Over the following weeks, we increased the time. Francine’s treatment progress was monitored through weekly completion of the Patient Health Questionnaire (PHQ-9) in order to determine whether her depressive symptoms were improving. AA Meetings I helped Francine address her drinking by reconnecting her with effective coping strategies she had used in the past to achieve and maintain her sobriety. These included identifying triggers for the urge to drink and exploring her motivations for both continuing to drink and for stopping her use of alcohol. Francine began attending regular meetings of Alcoholics Anonymous™ (AA) and found several meetings that were specifically for older women and for lesbians. In addition, Francine spoke regularly with a sponsor who helped her to remain abstinent during particularly stressful moments during her reengagement in sobriety. Social Connections Finally, in order to address Francine’s goal of feeling less lonely and isolated, we explored potential avenues to increase her social networks. In addition to spending time with her family, friends, and her AA sponsor, Francine began to visit the LGBTQ center for the first time in her life and attended a support group for women who had lost their partners.
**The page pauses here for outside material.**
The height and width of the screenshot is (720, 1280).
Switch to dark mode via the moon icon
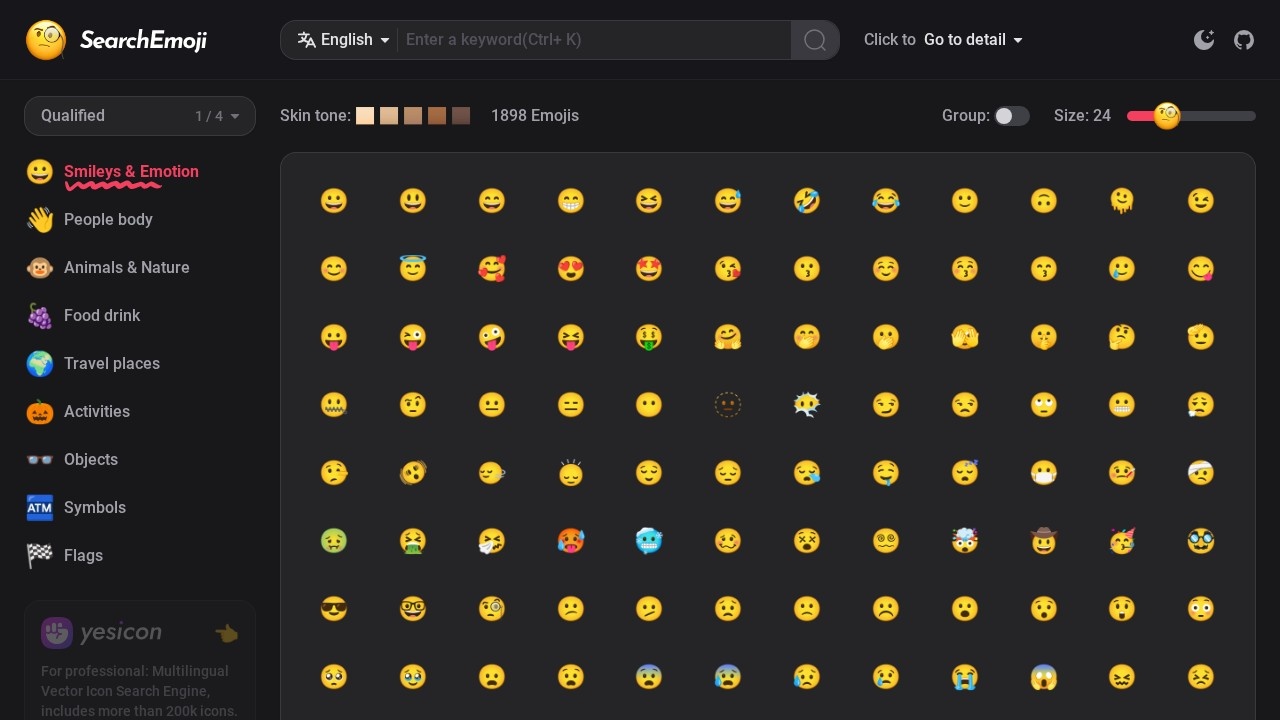click(x=1204, y=39)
Francine also began spending time at her local senior center and went there at least three times a week for exercise classes, other recreational activities, and lunch. She also began to do volunteer work at her local library once a week. Over several months of counseling, Francine stopped drinking; significantly increased her daily involvement in pleasant and rewarding activities, including social and recreational activities; and reported feeling less lonely, despite still missing her partner a great deal. Francine’s scores on the PHQ-9 gradually decreased over time, and after 16 weeks of counseling, Francine reported that she no longer felt she needed the session to move on with her life. In addition, Francine visited her primary care physician, who found upon evaluation that her depression had lifted considerably and that an antidepressant was no longer indicated. By the end of counseling, Francine’s focused work on identifying her depression symptoms and her triggers for drinking equipped her to better recognize when she might need support in the future and to whom she could reach out for help if she needed it.